● GIVEN EXERCISE
Reproduce everything in the records below from the line containing "Screen dimensions: 1342x707" down to the line containing "pos(185,243)", requests included, and shift every coordinate in the answers by -150.

● GIVEN INFORMATION
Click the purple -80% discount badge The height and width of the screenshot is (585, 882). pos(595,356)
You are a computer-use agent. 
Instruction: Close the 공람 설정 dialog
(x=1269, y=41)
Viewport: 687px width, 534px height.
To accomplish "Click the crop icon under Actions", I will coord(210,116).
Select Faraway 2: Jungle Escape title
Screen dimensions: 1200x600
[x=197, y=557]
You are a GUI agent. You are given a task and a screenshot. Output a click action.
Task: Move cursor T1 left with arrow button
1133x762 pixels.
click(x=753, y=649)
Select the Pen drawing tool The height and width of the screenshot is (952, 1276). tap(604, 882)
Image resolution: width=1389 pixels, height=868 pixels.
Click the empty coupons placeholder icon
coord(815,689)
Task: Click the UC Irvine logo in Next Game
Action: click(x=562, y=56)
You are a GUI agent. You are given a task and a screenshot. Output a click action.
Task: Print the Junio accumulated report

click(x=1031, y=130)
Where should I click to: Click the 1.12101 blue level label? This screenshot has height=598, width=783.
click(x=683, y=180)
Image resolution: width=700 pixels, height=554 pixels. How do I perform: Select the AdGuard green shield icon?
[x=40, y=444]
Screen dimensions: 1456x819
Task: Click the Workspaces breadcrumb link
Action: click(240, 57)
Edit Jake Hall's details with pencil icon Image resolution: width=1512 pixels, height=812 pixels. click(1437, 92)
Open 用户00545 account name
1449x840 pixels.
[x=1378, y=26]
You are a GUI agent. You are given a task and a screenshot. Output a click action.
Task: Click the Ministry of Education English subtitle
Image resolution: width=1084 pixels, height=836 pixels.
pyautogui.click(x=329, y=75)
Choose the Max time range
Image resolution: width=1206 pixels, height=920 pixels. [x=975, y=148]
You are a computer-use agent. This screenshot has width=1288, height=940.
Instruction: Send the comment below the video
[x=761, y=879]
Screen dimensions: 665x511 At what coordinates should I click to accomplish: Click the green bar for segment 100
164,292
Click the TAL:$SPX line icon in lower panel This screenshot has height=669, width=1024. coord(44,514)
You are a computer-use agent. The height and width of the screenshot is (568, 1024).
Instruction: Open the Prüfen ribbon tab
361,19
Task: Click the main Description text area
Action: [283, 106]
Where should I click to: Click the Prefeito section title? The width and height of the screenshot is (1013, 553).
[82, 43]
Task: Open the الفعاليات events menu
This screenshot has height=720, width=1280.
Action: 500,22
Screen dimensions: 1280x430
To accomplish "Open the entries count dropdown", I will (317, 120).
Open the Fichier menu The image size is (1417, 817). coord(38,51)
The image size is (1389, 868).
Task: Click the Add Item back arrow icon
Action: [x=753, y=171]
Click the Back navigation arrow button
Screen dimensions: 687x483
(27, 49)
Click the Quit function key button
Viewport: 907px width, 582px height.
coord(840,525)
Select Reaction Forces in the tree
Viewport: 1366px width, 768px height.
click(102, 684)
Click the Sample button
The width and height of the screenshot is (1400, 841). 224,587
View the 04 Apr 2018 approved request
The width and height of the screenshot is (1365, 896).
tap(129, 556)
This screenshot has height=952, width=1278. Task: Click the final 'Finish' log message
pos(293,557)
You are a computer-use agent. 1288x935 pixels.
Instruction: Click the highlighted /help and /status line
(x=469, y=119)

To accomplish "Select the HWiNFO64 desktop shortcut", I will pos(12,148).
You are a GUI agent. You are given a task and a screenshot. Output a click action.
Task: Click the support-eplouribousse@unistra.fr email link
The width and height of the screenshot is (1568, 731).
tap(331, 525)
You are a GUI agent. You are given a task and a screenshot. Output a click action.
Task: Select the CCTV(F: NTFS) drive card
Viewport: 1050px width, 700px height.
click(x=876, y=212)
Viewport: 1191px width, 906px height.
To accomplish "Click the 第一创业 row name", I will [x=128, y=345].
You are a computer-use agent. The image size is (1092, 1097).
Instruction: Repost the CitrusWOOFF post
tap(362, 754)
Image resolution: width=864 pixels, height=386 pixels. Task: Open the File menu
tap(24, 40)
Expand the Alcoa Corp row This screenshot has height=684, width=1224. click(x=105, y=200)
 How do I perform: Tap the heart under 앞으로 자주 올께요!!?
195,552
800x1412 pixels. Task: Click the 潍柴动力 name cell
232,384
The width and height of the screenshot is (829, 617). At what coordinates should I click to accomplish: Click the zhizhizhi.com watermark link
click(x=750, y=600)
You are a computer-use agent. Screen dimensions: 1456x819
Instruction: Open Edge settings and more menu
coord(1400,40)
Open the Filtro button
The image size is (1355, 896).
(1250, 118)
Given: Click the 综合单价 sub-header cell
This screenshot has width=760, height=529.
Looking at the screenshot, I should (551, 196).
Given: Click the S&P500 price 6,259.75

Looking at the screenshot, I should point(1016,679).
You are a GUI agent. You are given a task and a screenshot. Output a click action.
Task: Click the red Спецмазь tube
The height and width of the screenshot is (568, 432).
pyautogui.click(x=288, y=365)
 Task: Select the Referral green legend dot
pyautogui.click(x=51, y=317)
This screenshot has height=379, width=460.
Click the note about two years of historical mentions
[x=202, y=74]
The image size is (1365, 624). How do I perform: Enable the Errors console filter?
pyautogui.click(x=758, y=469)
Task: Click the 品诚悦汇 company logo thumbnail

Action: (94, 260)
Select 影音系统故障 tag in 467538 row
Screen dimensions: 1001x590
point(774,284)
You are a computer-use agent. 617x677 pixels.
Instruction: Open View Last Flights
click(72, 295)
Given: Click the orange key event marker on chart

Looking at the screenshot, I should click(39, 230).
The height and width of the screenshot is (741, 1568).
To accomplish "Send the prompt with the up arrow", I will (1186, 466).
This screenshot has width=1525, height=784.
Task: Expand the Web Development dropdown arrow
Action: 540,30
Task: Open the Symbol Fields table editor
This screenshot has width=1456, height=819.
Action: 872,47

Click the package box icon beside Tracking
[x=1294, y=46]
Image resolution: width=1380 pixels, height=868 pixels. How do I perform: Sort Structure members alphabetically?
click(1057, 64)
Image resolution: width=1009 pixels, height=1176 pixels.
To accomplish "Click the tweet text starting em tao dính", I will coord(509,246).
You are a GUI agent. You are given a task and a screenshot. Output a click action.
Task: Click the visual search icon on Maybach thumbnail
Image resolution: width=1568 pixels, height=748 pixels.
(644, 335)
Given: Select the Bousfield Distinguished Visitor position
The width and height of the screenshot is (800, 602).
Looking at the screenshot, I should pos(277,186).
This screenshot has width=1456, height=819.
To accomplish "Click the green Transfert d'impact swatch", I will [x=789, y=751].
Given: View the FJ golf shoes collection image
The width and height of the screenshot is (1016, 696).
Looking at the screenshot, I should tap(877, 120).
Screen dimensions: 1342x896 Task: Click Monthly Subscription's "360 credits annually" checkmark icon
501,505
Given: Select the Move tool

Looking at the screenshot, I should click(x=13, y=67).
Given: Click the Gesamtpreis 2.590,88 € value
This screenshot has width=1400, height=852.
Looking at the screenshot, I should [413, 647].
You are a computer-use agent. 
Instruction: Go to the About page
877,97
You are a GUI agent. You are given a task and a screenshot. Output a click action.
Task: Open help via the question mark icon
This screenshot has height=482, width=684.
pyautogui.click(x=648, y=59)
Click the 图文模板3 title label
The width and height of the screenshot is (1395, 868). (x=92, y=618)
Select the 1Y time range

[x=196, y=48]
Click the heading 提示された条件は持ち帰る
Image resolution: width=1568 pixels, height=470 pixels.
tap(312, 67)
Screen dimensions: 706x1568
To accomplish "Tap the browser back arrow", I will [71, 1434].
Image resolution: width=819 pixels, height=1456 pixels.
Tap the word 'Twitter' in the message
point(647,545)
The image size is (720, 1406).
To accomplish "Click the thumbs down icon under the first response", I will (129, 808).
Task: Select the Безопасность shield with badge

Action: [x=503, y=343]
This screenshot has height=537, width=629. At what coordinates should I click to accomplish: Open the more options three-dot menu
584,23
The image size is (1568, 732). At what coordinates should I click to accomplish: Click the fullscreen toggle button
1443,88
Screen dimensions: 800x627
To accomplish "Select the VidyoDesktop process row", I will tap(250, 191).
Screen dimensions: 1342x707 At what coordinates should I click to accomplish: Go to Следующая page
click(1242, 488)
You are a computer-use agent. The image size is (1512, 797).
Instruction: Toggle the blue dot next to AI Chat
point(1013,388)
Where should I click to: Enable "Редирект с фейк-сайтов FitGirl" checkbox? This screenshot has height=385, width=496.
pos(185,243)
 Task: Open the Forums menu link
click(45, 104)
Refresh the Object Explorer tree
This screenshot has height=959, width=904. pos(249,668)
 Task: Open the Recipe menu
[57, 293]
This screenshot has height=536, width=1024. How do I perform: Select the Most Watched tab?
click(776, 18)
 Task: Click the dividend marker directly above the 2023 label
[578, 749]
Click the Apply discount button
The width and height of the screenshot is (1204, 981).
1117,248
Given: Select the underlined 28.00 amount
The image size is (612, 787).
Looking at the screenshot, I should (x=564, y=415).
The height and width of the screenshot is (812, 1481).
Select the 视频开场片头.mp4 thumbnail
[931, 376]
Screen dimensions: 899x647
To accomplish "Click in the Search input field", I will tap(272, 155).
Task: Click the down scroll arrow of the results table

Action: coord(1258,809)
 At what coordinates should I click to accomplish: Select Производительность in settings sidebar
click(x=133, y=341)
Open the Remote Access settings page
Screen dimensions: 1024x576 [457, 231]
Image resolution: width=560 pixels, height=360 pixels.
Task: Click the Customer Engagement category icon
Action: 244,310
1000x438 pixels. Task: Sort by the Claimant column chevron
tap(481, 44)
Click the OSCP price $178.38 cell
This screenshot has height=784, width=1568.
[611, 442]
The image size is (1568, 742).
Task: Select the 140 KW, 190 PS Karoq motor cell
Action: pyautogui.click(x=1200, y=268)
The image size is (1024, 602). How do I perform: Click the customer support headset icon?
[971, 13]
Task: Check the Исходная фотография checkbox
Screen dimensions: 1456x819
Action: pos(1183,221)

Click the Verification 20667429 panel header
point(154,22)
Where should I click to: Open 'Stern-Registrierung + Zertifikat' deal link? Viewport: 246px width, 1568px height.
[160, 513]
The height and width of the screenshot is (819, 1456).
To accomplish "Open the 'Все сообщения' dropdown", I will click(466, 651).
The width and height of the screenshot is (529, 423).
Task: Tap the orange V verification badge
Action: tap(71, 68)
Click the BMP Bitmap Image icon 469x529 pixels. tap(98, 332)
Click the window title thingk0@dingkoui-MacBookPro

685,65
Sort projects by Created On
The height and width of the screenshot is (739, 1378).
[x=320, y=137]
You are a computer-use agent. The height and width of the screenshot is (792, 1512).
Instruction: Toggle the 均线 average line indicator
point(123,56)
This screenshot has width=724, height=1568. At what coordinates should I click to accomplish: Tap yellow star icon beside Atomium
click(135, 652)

● EXERCISE OUTPUT
Screen dimensions: 1342x707 At what coordinates should I click to accomplish: Go to Следующая page
click(1092, 338)
You are a computer-use agent. The image size is (1512, 797).
Instruction: Toggle the blue dot next to AI Chat
point(863,238)
Where should I click to: Enable "Редирект с фейк-сайтов FitGirl" checkbox? This screenshot has height=385, width=496.
pos(35,93)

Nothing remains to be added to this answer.